→ **Your goal**:
Would you filter these records and copy every line that has the word "size"?

→ **Provided data**:
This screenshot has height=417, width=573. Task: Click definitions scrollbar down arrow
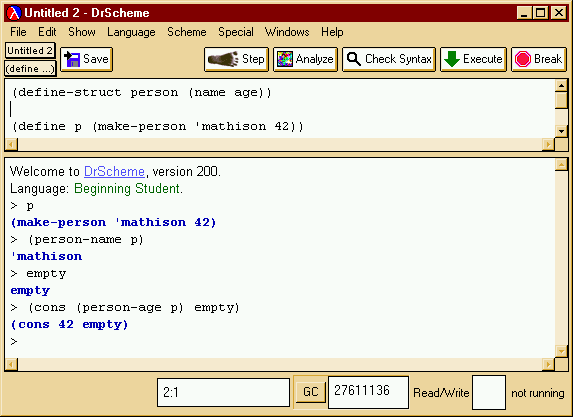561,131
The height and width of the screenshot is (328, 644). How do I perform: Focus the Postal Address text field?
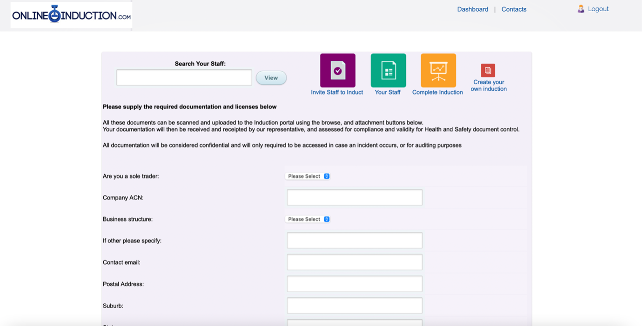pos(355,284)
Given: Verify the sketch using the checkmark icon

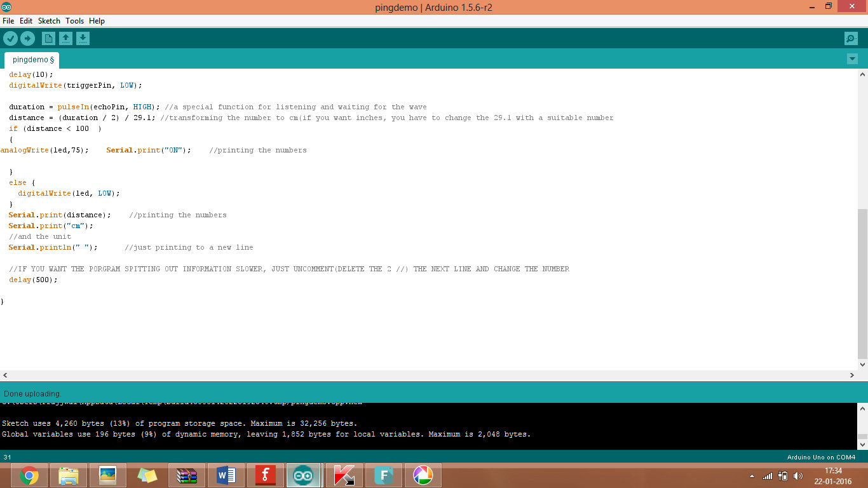Looking at the screenshot, I should point(11,38).
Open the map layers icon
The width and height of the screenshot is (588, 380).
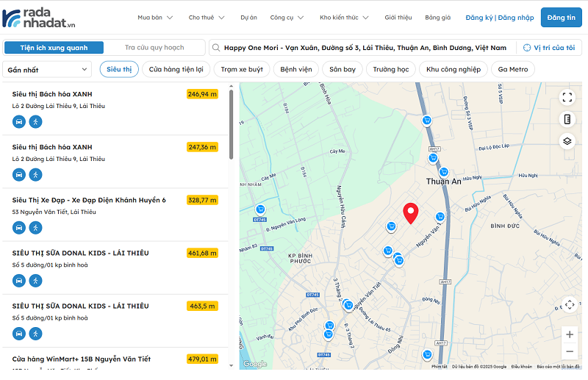click(x=567, y=141)
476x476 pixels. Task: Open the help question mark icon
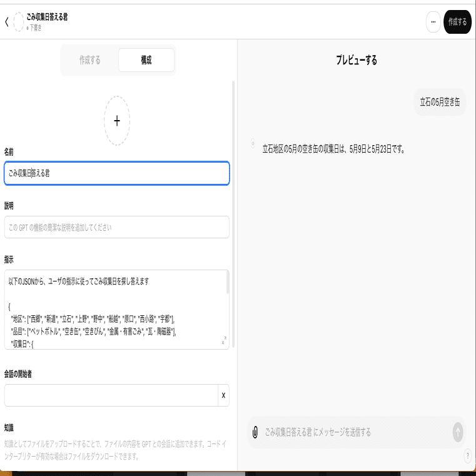point(467,456)
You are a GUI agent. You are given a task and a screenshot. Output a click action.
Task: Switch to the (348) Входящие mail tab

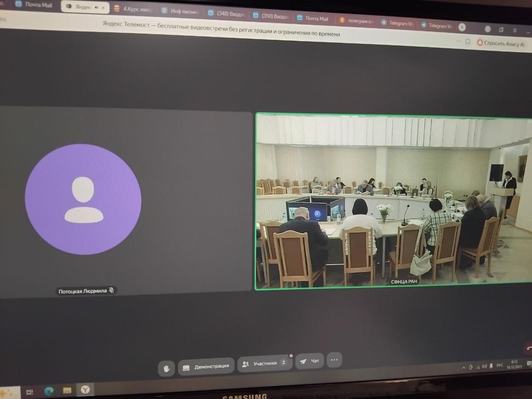226,14
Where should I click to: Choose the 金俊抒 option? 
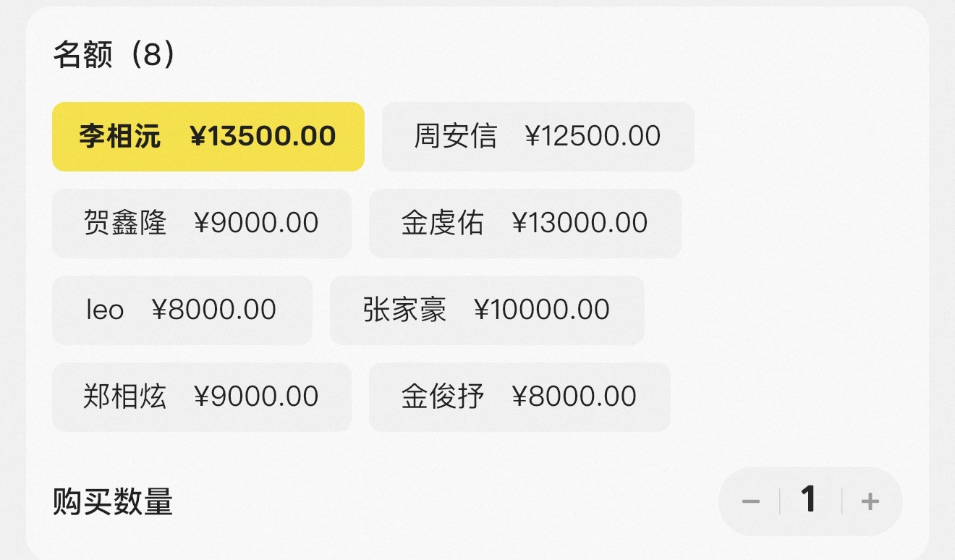click(519, 397)
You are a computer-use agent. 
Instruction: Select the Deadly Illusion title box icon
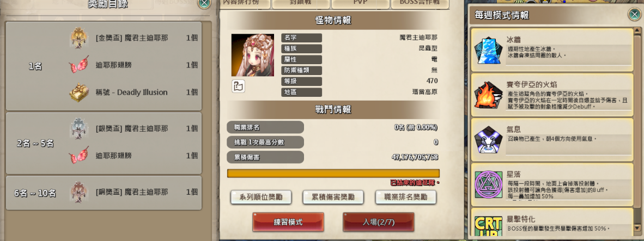pos(78,92)
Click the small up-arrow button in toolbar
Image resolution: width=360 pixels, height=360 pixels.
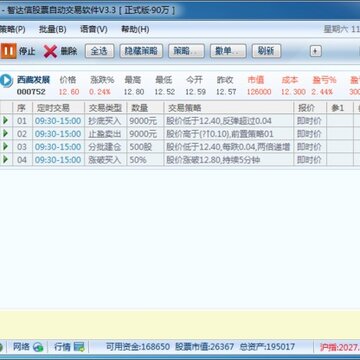pyautogui.click(x=316, y=51)
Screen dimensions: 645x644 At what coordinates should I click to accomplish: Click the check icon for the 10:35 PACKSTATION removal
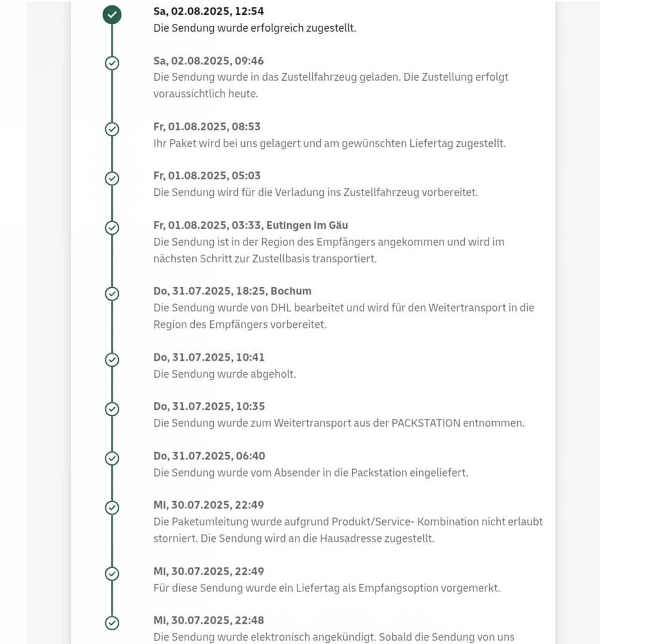(112, 409)
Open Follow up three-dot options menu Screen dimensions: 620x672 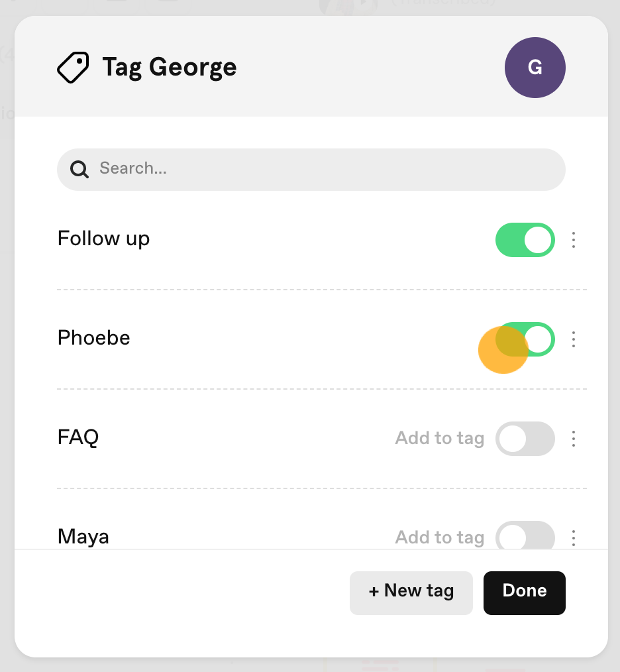(x=573, y=239)
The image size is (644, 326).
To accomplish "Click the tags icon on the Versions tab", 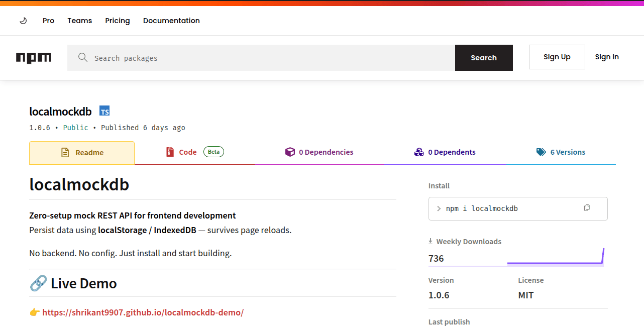I will pos(541,152).
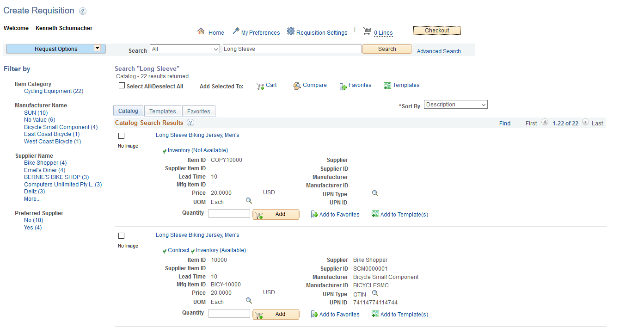Click the shopping cart lines icon
The width and height of the screenshot is (644, 328).
click(367, 31)
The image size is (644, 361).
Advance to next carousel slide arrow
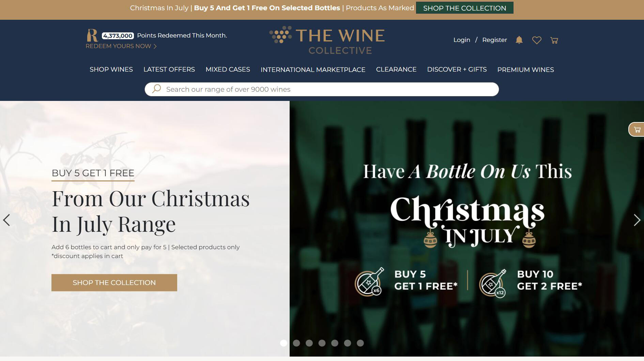[637, 220]
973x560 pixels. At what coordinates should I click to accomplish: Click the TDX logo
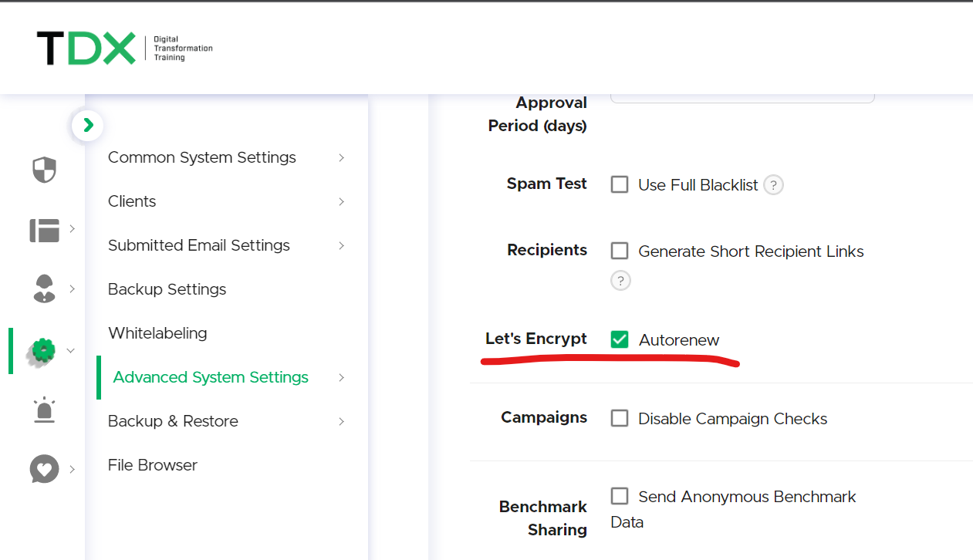point(124,49)
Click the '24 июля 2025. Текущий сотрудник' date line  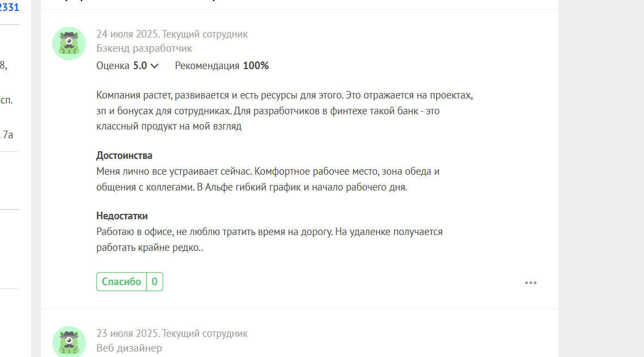tap(172, 34)
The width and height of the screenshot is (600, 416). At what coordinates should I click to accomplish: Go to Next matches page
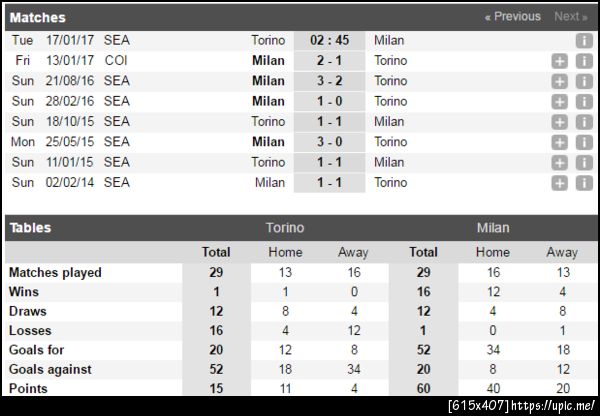pos(570,17)
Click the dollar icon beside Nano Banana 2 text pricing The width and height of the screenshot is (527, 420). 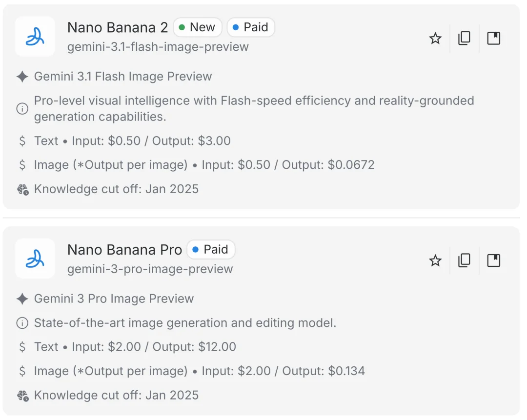(22, 140)
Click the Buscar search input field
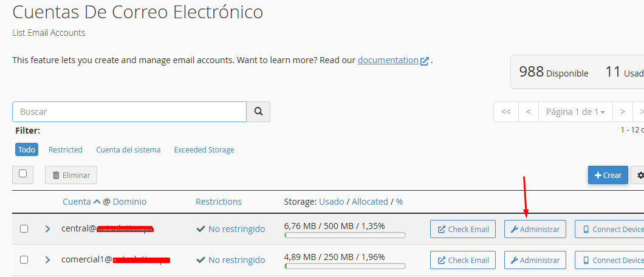 129,112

→ **Exercise result**:
The image size is (644, 326).
The image size is (644, 361).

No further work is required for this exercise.